Gary Emerling of the Washington Times reports Virginia’s General Assembly approved a $77 billion biennium budget, which enabled it to adjourn on-time. He writes:

“Disputes about Virginia's biennial spending plan took the state's 12 budget conferees until roughly midnight Friday to resolve, threatening to push the winter legislative session past Saturday's scheduled adjournment.

“But with the sixth overtime session in the past eight years looming, members of the Republican-controlled House voted 90-8 in the evening to pass a spending proposal containing key compromises between the General Assembly's two divergent chambers.”

In a companion piece in the Washington Times, the AP’s Bob Lewis wrote:

“Slightly more than $1.5 billion in federal cash was used to offset a $3.7 billion shortfall and restore many state health care, educational and public safety cuts Gov. Timothy M. Kaine proposed in December.

“Without the stimulus money, Kaine said, state workers faced "massive furloughs and layoffs."

"If anybody wonders whether the stimulus packaged mattered, whether the recovery package mattered, 7,100 people are going to have jobs with state government," said Kaine, who is also Democratic national chairman.”
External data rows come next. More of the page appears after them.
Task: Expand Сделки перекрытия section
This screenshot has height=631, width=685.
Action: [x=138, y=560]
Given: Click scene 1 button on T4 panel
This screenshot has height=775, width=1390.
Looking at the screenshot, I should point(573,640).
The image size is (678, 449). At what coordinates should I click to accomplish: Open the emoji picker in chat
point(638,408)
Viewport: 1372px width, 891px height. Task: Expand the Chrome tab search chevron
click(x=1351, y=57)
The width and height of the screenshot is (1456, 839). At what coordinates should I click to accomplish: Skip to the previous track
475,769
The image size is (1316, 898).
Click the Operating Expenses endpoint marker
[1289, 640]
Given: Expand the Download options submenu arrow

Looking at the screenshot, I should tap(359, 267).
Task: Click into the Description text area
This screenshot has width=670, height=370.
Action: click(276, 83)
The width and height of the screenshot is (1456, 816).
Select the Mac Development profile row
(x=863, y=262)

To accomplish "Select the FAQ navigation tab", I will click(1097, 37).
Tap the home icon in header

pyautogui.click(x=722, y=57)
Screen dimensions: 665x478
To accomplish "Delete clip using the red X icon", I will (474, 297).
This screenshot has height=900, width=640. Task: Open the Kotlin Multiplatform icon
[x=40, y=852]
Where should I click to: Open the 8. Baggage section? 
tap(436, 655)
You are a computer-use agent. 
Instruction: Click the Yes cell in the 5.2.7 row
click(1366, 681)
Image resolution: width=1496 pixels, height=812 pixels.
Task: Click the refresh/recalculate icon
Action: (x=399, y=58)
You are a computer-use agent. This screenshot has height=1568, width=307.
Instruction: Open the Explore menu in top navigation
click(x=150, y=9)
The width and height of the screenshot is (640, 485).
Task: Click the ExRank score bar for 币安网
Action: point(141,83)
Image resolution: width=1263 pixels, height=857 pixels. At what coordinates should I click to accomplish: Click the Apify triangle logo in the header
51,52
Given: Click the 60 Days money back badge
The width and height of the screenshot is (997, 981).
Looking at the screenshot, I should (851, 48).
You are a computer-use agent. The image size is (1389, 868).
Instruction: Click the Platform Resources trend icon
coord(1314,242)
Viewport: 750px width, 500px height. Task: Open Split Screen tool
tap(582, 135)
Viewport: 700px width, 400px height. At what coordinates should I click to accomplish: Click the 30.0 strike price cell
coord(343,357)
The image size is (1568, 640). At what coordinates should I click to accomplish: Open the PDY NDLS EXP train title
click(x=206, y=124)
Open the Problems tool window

Speaking of “stimulus” money, the Richmond Times-Dispatch reports:

“A total of $365 million in stimulus money will go to K-12 education to substitute for declining basic-aid payments to education. The budget puts off until next year a decision on one of the more contentious proposals favored by Kaine and the House: limits on non-instructional staff at public schools.

“The largest chunk of Obama-initiated assistance -- $962 million -- will be used to plug a hole in Medicaid, which provides health care for the aged and poor.”

And on the importance of that federal money, the Times-Dispatch reported that Del. Ken Plum (D-Fairfax), chairman of the House Democratic Caucus said "The stimulus package is our salvation.” Sounds like political talk for “that sure saved us from having to make tough budget decisions.”

More on the budget (House Bill 1600), and the voting on the various amendments, is available at the General Assembly website. Here is the Virginian-Pilot’s take on the budget bill. Finally, the Washington Post reports, “Lawmakers agreed to put $160 million in reserve for future economic problems” and also “limited the number of support staffers at public schools next year, saving $340 million, and altered the timetable for large retailers to send sales taxes to the state, recouping $100 million."